**PROMPT:**
Rewrite all the items below, changing each "abstract" to "summary" and keeping everything else unchanged. Omit the pictures from your version.
>> BEGIN
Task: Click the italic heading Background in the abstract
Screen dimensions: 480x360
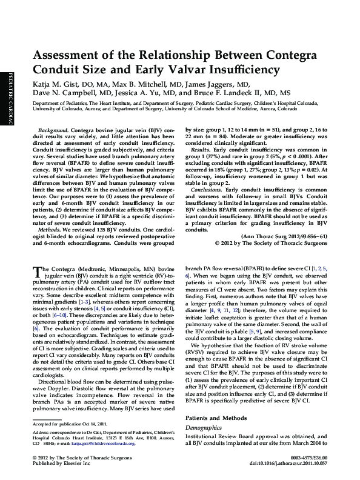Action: click(53, 131)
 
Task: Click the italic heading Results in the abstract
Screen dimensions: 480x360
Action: click(201, 148)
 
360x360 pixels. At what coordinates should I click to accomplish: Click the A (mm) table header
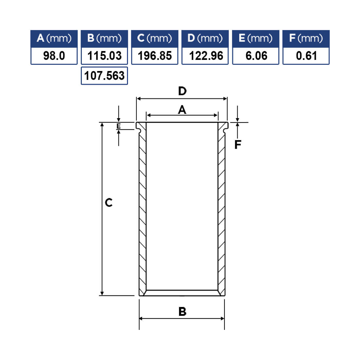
>> END
**FULL SOLUTION:**
Task: Click the italic heading Background in the summary
Screen dimensions: 480x360
Action: click(53, 131)
 
Task: Click the italic heading Results in the summary
Screen dimensions: 480x360
Action: click(201, 148)
 
360x360 pixels. At what coordinates should I click to accomplish: Click the A (mm) table header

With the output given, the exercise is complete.